I guess it’s pretty cheesy and cliche to do a post reflecting on my year, especially when this blog is only four months old. But it’s been a packed year, full of surprises and transitions. If you’d asked me a year ago if I thought I’d ever live in Israel I would have looked at you like you were nuts. Of course, I think I assumed I would still be in New York. Why would I ever leave?

While I’m a big planner in my every day life (what are we eating for dinner every night this week, what are the vacation details) I’ve never been good at planning my future. Even as a kid I had trouble answering the persistent conversation piece of all adults, “So,what do you want to be when you grow up?” I decided fairly early on not to stress too much about it, and to take every worthwhile opportunity that came my way. It’s taken me on a windy road, but not one I’d ever change. And it brought me here, to Israel.

So here we go, my year in review. It’s been a good one, maybe my best yet. A year ago I had hit my stride in my new career. I got a raise, I stopped accruing new credit card debt, and I was traveling at least once a month for a week of crazed eating and drinking. The biggest benefit was being able to see my West Coast friends and family, normally so far beyond reach. I feel fortunate that the past two years have been big ones for reconnecting with family. The constant travel was exhausting, and I’m glad it’s over, but it was awesome.

Bacon was getting old but still ended up in everything. The recession was visible on the plate everywhere, with comfort food and re-imagined classics more the norm than a trend. Beer got big and cocktails got bigger. And hot damn if there wasn’t good wine available for cheap.

And then Evan got into med school. In Israel. We were at Frank restaurant in the East Village when he told me, and I screamed and cried and we drank Prosecco. I think it probably looked like we’d just gotten engaged. There wasn’t a question in my mind that I’d go; I’ve always wanted to live abroad. I gave my job four months notice, and they screamed and cried too but there was no Prosecco. Evan left in July, we celebrated two years of marriage half a world apart, I moved out of our tiny apartment into Evan’s parents’, and spent what may have been the longest two months of my life thanklessly working my butt off.

And then, finally, I was here. Evan was picking me up at Ben Gurion airport, guiding the simultaneously bright eyed, tired, and confused me home. My first week in Be’er Sheva was Sukkhot and everyone was on vacation; I was nervous I’d moved to a ghost town (the following week it became clear that I hadn’t). Since those first days of being led around the city I’ve made it my business to learn Be’er Sheva in and out; I’m not there yet, but it’s hard to believe I haven’t been here forever.
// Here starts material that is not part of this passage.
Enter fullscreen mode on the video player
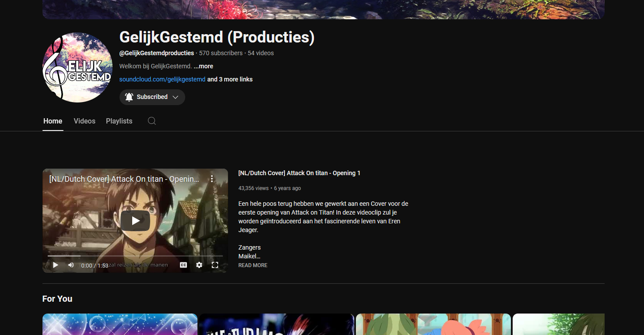pyautogui.click(x=215, y=265)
Perhaps the most exciting development of the whole year has been proving that Evan and I can both follow our dreams and be in the same place, around the world, taking risks and being happy. I’ve had consistent work as a freelance food writer, and it’s been exciting to have excuses to jet off to Tel Aviv or Jerusalem in pursuit of a story.

Sure, it was scary to leave the comfort of our city, our families and friends, stable jobs. But in a few short months we’ve built a life here. And it proves that most risks are worth taking. Opportunities are there if you’re willing to take them. I’ve never been one for new year’s resolutions, but I do have a number of goals for 2011. They range from personal to professional and mostly have to do with taking full advantage of everything I have right here.

3 thoughts on “Reflecting on a Year in Transition

  1. Jill

    Sniffle. This made made me a bit misty-eyed. I love you both so much and am so happy for your joys and successes together! I hope you are able to have many not-talked-about naps and gigantic plates of food in the new year.

  2. steph

    welp. jill basically wrote what i would write abt getting misty-eyed, napping and piles of food in your future. and of course that i love you both dearly and am sad (yet happy) that you won’t be here for my 2-great birthday. yay for the future!